Dat de belangrijkste leidersposities binnen het Tobabatakse sociaal-politieke stelsel min of meer erfelijk zijn en levenslang worden bekleed, lijkt op ’t eerste gezicht niet democratisch. Toch zijn er argumenten aan te voeren om toch van een democratisch stelsel te spreken. Ook al is een positie erfelijk, de installatie in die positie is geen automatische verworvenheid. Er moet juist een door de gemeenschap gedragen juridisch maar ook ritueel correcte keuze- en installatieprocedure worden gevolgd waardoor de instemming van de gehele groep in kwestie en daarmee de legaliteit van de positie verkregen wordt. Degene die de positie bekleedt is de representant van de groep naar buiten toe en op een hoger niveau binnen de bius-organisatie. Dit geldt voor parbaringin als ook voor raja doli. In principe waren groepen op grond van het dualiteitsprincipe dubbel vertegenwoordigd. Binnen de bius-gemeenschap met haar soms duizenden leden werd van de representanten van de afzonderlijke groepen niet alleen verwacht dat ze de belangen van hun eigen groep vertegenwoordigden, maar ook dat ze deze met de belangen van de (hogere) bius-gemeenschap wisten te verzoenen.

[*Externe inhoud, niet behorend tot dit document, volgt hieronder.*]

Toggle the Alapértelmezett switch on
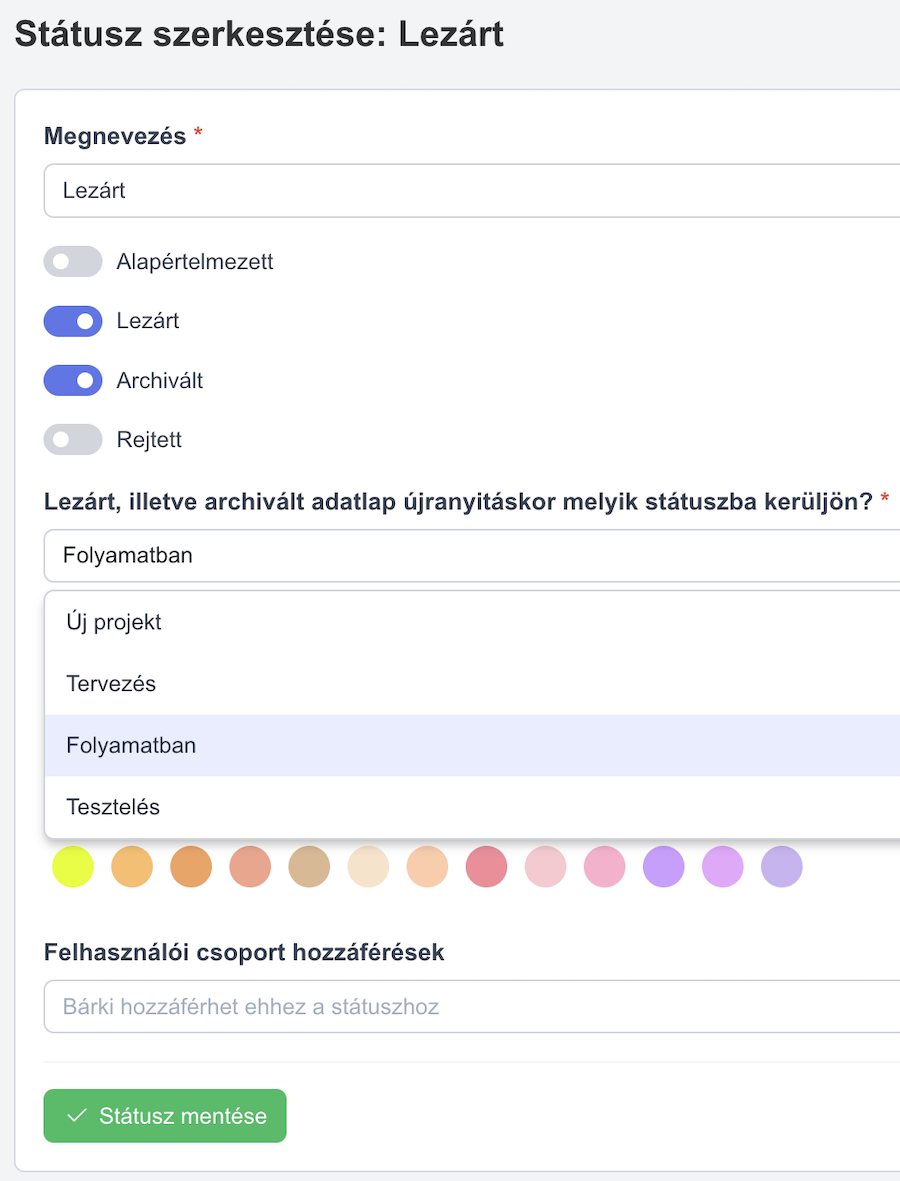 click(x=72, y=261)
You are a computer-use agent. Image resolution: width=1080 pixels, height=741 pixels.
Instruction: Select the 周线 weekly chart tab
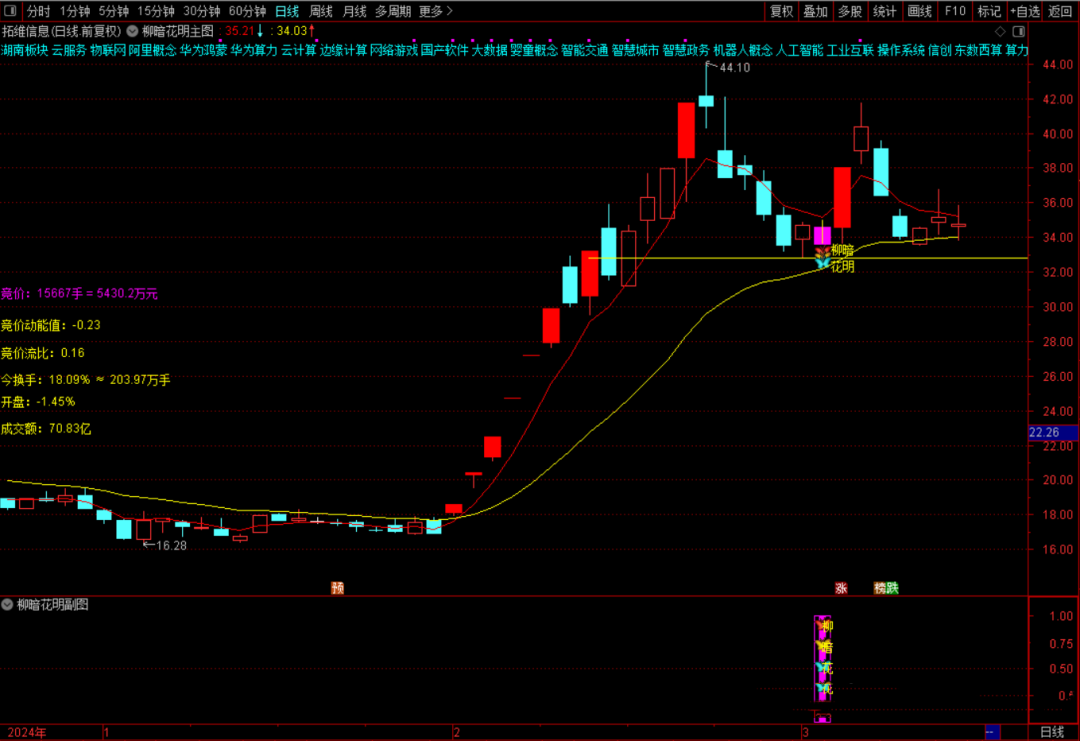pos(321,12)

Binnen het sociaal-politieke stelsel van de Tobabatak was voor alle leden van de samenleving op een specifieke manier participatie in gemeenschappelijke vraagstukken mogelijk binnen de leefruimte van hun eigen (overzienbare) groep en alle groepen wisten zich gerepresenteerd op een hoger niveau, wat op een bepaalde manier tot integratie van al de overzienbare groepen tot een groter geheel leidde.
Uit deze gegevens leid ik af dat de Tobabatakse sociaal-politieke orde, hoewel in hoge mate verschillend van westerse vormen van (parlementaire) democratie, met recht als een vorm van democratie (ook in de oorspronkelijke - Griekse - betekenis van het woord) kan worden gezien.